-------- Information given

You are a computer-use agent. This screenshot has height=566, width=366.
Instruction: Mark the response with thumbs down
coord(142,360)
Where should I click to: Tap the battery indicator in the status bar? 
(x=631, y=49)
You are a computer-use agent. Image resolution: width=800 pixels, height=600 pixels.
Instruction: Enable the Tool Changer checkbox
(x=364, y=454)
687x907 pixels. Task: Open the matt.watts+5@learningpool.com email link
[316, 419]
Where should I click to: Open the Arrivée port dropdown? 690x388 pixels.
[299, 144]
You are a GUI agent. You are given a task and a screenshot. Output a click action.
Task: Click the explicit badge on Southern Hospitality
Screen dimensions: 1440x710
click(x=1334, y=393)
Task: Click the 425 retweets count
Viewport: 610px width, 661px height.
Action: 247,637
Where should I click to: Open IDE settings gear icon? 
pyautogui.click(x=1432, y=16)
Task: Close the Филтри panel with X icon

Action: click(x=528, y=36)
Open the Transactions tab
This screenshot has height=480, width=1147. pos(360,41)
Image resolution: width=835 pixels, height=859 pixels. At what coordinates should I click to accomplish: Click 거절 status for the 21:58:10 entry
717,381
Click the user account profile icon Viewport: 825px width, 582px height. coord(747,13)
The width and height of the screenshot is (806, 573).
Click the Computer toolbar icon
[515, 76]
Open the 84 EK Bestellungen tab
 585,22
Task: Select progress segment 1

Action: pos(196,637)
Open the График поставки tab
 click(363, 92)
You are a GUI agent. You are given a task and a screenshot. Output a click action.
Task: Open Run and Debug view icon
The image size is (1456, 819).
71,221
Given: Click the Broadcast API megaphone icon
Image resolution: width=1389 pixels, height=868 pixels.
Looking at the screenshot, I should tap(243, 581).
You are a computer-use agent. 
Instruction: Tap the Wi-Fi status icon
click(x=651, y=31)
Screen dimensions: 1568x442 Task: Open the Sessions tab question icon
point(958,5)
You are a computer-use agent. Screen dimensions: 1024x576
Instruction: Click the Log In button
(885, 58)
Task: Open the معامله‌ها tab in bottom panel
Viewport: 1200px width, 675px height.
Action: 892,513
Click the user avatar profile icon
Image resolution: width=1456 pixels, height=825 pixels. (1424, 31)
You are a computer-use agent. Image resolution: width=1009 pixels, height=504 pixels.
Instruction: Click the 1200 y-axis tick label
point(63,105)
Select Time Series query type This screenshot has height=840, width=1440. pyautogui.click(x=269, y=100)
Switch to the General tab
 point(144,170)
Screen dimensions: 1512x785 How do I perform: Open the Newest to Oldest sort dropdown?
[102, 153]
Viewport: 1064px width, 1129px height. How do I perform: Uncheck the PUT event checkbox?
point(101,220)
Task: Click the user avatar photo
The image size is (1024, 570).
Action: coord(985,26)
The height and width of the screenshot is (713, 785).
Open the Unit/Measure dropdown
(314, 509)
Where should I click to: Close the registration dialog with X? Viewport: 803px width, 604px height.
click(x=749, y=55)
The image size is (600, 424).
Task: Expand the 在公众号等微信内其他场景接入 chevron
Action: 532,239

----------------

Reproduce every one of the records above verbatim, line for line, without altering any character.

Response >>
You are a computer-use agent. This screenshot has height=566, width=366.
Instruction: Mark the response with thumbs down
coord(142,360)
Where should I click to: Tap the battery indicator in the status bar? 
(x=631, y=49)
You are a computer-use agent. Image resolution: width=800 pixels, height=600 pixels.
Instruction: Enable the Tool Changer checkbox
(x=364, y=454)
687x907 pixels. Task: Open the matt.watts+5@learningpool.com email link
[316, 419]
Where should I click to: Open the Arrivée port dropdown? 690x388 pixels.
[299, 144]
You are a GUI agent. You are given a task and a screenshot. Output a click action.
Task: Click the explicit badge on Southern Hospitality
Screen dimensions: 1440x710
click(x=1334, y=393)
Task: Click the 425 retweets count
Viewport: 610px width, 661px height.
Action: 247,637
Where should I click to: Open IDE settings gear icon? 
pyautogui.click(x=1432, y=16)
Task: Close the Филтри panel with X icon

Action: click(x=528, y=36)
Open the Transactions tab
This screenshot has height=480, width=1147. pos(360,41)
Image resolution: width=835 pixels, height=859 pixels. At what coordinates should I click to accomplish: Click 거절 status for the 21:58:10 entry
717,381
Click the user account profile icon Viewport: 825px width, 582px height. coord(747,13)
The width and height of the screenshot is (806, 573).
Click the Computer toolbar icon
[515, 76]
Open the 84 EK Bestellungen tab
 585,22
Task: Select progress segment 1

Action: pos(196,637)
Open the График поставки tab
 click(363, 92)
You are a GUI agent. You are given a task and a screenshot. Output a click action.
Task: Open Run and Debug view icon
The image size is (1456, 819).
71,221
Given: Click the Broadcast API megaphone icon
Image resolution: width=1389 pixels, height=868 pixels.
Looking at the screenshot, I should tap(243, 581).
You are a computer-use agent. 
Instruction: Tap the Wi-Fi status icon
click(x=651, y=31)
Screen dimensions: 1568x442 Task: Open the Sessions tab question icon
point(958,5)
You are a computer-use agent. Screen dimensions: 1024x576
Instruction: Click the Log In button
(885, 58)
Task: Open the معامله‌ها tab in bottom panel
Viewport: 1200px width, 675px height.
Action: 892,513
Click the user avatar profile icon
Image resolution: width=1456 pixels, height=825 pixels. (1424, 31)
You are a computer-use agent. Image resolution: width=1009 pixels, height=504 pixels.
Instruction: Click the 1200 y-axis tick label
point(63,105)
Select Time Series query type This screenshot has height=840, width=1440. pyautogui.click(x=269, y=100)
Switch to the General tab
 point(144,170)
Screen dimensions: 1512x785 How do I perform: Open the Newest to Oldest sort dropdown?
[102, 153]
Viewport: 1064px width, 1129px height. How do I perform: Uncheck the PUT event checkbox?
point(101,220)
Task: Click the user avatar photo
The image size is (1024, 570).
Action: coord(985,26)
The height and width of the screenshot is (713, 785).
Open the Unit/Measure dropdown
(314, 509)
Where should I click to: Close the registration dialog with X? Viewport: 803px width, 604px height.
click(x=749, y=55)
The image size is (600, 424).
Task: Expand the 在公众号等微信内其他场景接入 chevron
Action: 532,239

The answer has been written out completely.